SOURCE DATA -
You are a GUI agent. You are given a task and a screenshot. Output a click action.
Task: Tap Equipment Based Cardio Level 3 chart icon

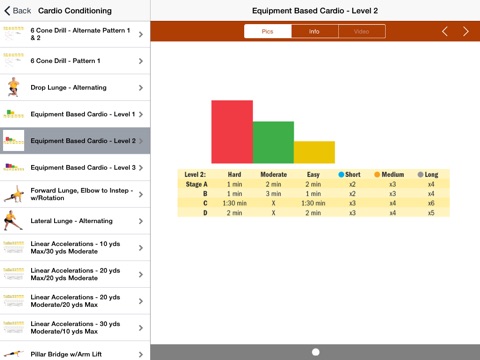pyautogui.click(x=14, y=167)
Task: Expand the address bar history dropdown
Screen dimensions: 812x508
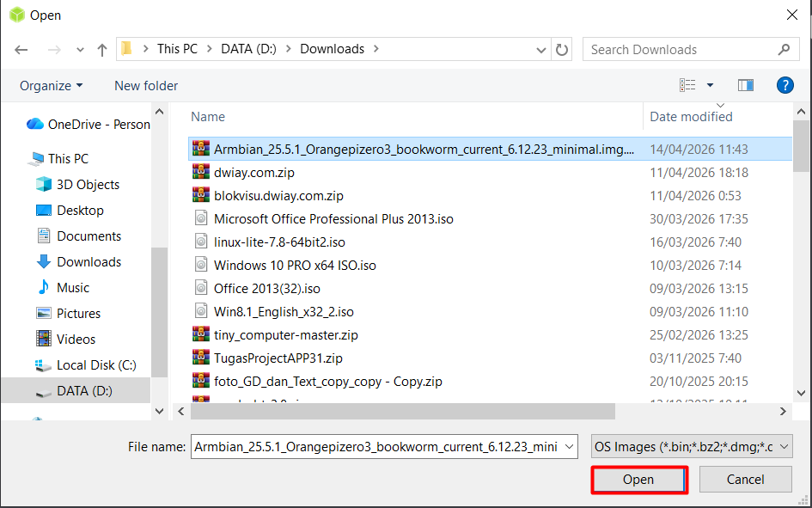Action: (540, 50)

ACTIVITY -
With pictures left out, repeat exactly the lines from the line bearing "Task: Expand the address bar history dropdown" through the final line of the records above.

ANSWER SECTION -
Task: Expand the address bar history dropdown
Screen dimensions: 812x508
Action: (540, 50)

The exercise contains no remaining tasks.